Job Title: Application Security Engineer

Experience: 5+ Years

Department: Technology – Information Security

Location: Chennai (Hybrid – 3 days from office)

Reporting To: Application Security Architect

Working Hours: Full Time (9 hours/day)

About Lebara

Lebara is a global telecommunications company, operating across Europe and several international markets under the MVNO model. Established in 2001, Lebara has evolved to serve over 4.7 million customers with affordable mobile solutions, combining reliable networks with excellent customer service.

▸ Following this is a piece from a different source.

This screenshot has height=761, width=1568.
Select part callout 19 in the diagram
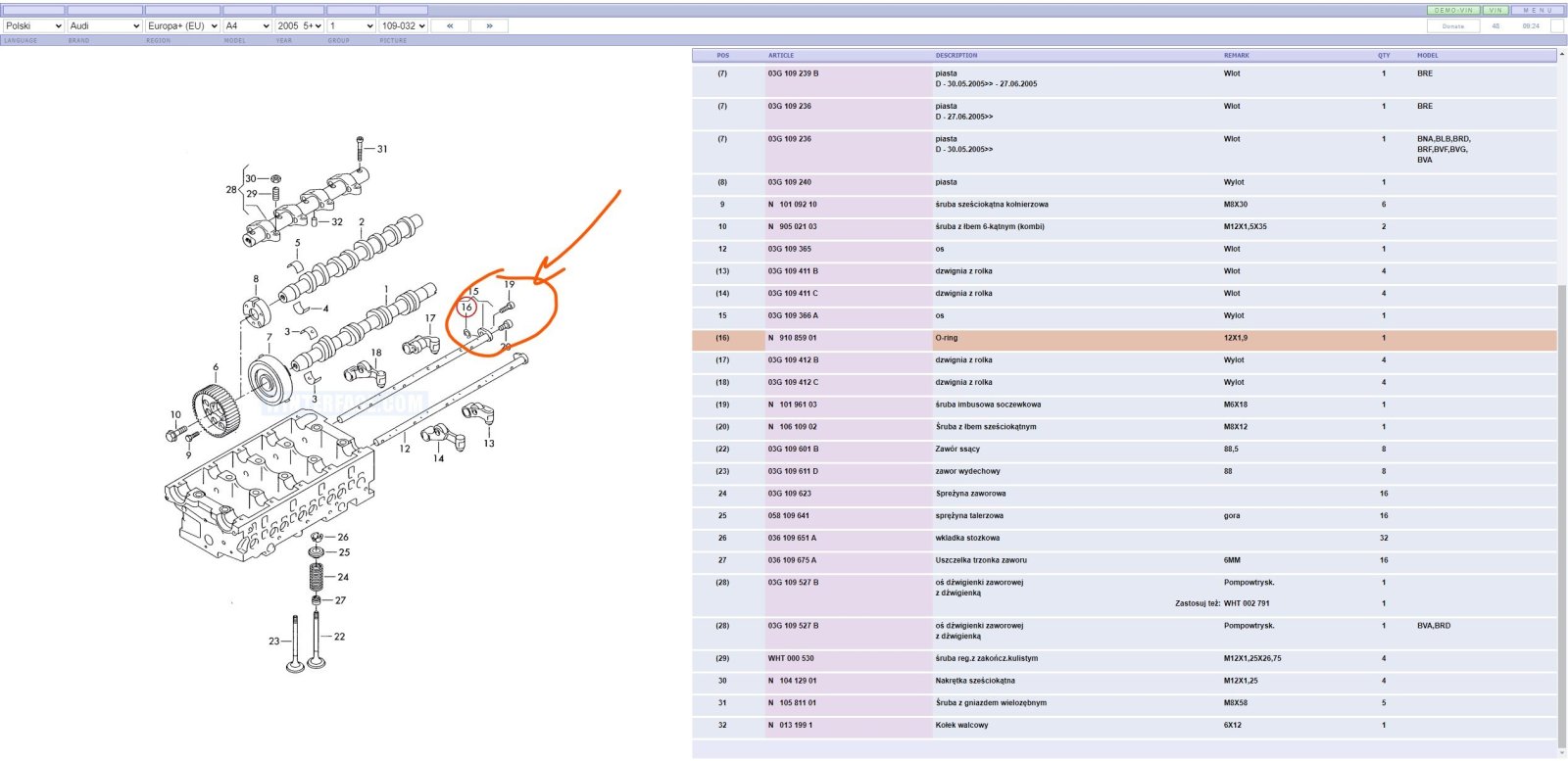tap(509, 284)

We are on a transformation journey, moving from consolidation to rapid growth, with innovation and customer experience at the heart of our strategy.

Role Summary

The Application Security Engineer will play a key role in securing Lebara’s applications and services by integrating security standards into the software development lifecycle, conducting vulnerability assessments, penetration testing, and providing expert security guidance across technology teams.

Key Responsibilities

• Integrate security tools, standards, and practices into the product lifecycle (PLC).
• Perform vulnerability assessments and penetration testing for infrastructure, applications, services, and mobile apps.
• Provide manual penetration testing and gap analysis.
• Support incident response, architecture reviews, and vendor due diligence.
• Manage penetration testing services (in-house and external).
• Develop and maintain security improvement projects for application frameworks and perimeter defenses.
• Produce and present application security metrics and reports for stakeholders.
• Collaborate with developers and architects to drive secure coding practices and SSDLC adoption.

Skills & Experience

Must-Have Skills:

• Knowledge of OWASP Top 10, SANS 25, MITRE ATT&CK.
• Strong understanding of SSDLC, SOA, REST APIs, and API Gateways.
• Pen testing experience across IaaS, SaaS, PaaS, containers, and cloud services (AWS/Azure/GCP).
• Hands-on with penetration testing & vulnerability tools (Burp Suite, Rapid7 InsightVM, Tenable.io, OpenVAS, Kali Linux, Metasploit, Nmap, BloodHound, etc.).
• Proficiency in scripting languages (Python, Bash, PowerShell).
• Experience in Windows/Linux OS security, web servers (Apache/Unix).
• Strong knowledge of risk scoring systems (EPSS, CVSS) and compliance standards (CIS Benchmark, NIST).

Preferred Skills:

• Red Teaming experience (defense evasion, lateral movement, privilege escalation).
• Familiarity with external attack surface management.
• Security certifications (CISSP, OSCP, CEH, CSSLP).
• Basic coding experience (JavaScript, React, Node.js, .NET, or Java).